'''

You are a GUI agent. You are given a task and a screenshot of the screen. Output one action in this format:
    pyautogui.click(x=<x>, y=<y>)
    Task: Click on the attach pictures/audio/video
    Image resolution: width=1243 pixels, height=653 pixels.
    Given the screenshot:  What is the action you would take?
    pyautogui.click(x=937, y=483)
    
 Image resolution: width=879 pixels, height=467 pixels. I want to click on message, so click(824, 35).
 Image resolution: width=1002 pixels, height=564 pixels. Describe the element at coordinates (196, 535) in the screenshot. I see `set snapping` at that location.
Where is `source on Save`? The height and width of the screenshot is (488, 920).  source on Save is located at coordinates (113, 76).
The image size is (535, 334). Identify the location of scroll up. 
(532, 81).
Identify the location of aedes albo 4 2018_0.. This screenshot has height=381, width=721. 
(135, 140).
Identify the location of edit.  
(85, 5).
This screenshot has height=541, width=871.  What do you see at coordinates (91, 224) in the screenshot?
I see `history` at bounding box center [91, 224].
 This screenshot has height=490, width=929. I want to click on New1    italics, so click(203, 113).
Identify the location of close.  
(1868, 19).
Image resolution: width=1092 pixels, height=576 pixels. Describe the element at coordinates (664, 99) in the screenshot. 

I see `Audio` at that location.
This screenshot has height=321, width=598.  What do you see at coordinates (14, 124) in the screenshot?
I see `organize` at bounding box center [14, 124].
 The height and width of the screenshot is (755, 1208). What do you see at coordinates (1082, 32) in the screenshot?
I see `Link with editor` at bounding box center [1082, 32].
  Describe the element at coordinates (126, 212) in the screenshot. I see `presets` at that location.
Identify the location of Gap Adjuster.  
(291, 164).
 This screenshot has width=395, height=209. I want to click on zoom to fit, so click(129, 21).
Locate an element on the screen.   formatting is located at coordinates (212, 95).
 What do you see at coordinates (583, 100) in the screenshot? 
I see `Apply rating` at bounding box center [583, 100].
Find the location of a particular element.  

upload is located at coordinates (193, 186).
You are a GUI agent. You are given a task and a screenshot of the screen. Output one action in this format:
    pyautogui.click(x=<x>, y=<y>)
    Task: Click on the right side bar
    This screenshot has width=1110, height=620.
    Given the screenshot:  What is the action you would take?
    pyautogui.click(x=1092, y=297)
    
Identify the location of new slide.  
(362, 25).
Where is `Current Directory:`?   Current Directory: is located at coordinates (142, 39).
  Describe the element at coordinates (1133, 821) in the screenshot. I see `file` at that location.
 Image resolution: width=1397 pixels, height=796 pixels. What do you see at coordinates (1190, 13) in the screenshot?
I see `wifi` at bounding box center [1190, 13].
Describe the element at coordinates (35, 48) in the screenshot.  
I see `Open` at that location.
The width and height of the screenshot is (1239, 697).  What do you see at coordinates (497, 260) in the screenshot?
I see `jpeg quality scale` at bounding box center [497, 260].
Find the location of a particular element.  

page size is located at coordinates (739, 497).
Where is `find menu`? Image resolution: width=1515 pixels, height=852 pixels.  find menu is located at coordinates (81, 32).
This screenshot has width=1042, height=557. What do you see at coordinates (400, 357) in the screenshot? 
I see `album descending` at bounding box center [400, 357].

'''

Directive
Please copy out all of the data above word for word, keeping each line in its original order.

Final result
You are a GUI agent. You are given a task and a screenshot of the screen. Output one action in this format:
    pyautogui.click(x=<x>, y=<y>)
    Task: Click on the attach pictures/audio/video
    Image resolution: width=1243 pixels, height=653 pixels.
    Given the screenshot:  What is the action you would take?
    pyautogui.click(x=937, y=483)
    
 Image resolution: width=879 pixels, height=467 pixels. I want to click on message, so click(824, 35).
 Image resolution: width=1002 pixels, height=564 pixels. Describe the element at coordinates (196, 535) in the screenshot. I see `set snapping` at that location.
Where is `source on Save`? The height and width of the screenshot is (488, 920).  source on Save is located at coordinates (113, 76).
The image size is (535, 334). Identify the location of scroll up. 
(532, 81).
Identify the location of aedes albo 4 2018_0.. This screenshot has height=381, width=721. 
(135, 140).
Identify the location of edit.  
(85, 5).
This screenshot has height=541, width=871.  What do you see at coordinates (91, 224) in the screenshot?
I see `history` at bounding box center [91, 224].
 This screenshot has height=490, width=929. I want to click on New1    italics, so click(203, 113).
Identify the location of close.  
(1868, 19).
Image resolution: width=1092 pixels, height=576 pixels. Describe the element at coordinates (664, 99) in the screenshot. 

I see `Audio` at that location.
This screenshot has height=321, width=598.  What do you see at coordinates (14, 124) in the screenshot?
I see `organize` at bounding box center [14, 124].
 The height and width of the screenshot is (755, 1208). What do you see at coordinates (1082, 32) in the screenshot?
I see `Link with editor` at bounding box center [1082, 32].
  Describe the element at coordinates (126, 212) in the screenshot. I see `presets` at that location.
Identify the location of Gap Adjuster.  
(291, 164).
 This screenshot has width=395, height=209. I want to click on zoom to fit, so click(129, 21).
Locate an element on the screen.   formatting is located at coordinates (212, 95).
 What do you see at coordinates (583, 100) in the screenshot? 
I see `Apply rating` at bounding box center [583, 100].
Find the location of a particular element.  

upload is located at coordinates (193, 186).
You are a GUI agent. You are given a task and a screenshot of the screen. Output one action in this format:
    pyautogui.click(x=<x>, y=<y>)
    Task: Click on the right side bar
    This screenshot has width=1110, height=620.
    Given the screenshot:  What is the action you would take?
    pyautogui.click(x=1092, y=297)
    
Identify the location of new slide.  
(362, 25).
Where is `Current Directory:`?   Current Directory: is located at coordinates (142, 39).
  Describe the element at coordinates (1133, 821) in the screenshot. I see `file` at that location.
 Image resolution: width=1397 pixels, height=796 pixels. What do you see at coordinates (1190, 13) in the screenshot?
I see `wifi` at bounding box center [1190, 13].
Describe the element at coordinates (35, 48) in the screenshot.  
I see `Open` at that location.
The width and height of the screenshot is (1239, 697).  What do you see at coordinates (497, 260) in the screenshot?
I see `jpeg quality scale` at bounding box center [497, 260].
Find the location of a particular element.  

page size is located at coordinates (739, 497).
Where is `find menu`? Image resolution: width=1515 pixels, height=852 pixels.  find menu is located at coordinates (81, 32).
This screenshot has width=1042, height=557. What do you see at coordinates (400, 357) in the screenshot? 
I see `album descending` at bounding box center [400, 357].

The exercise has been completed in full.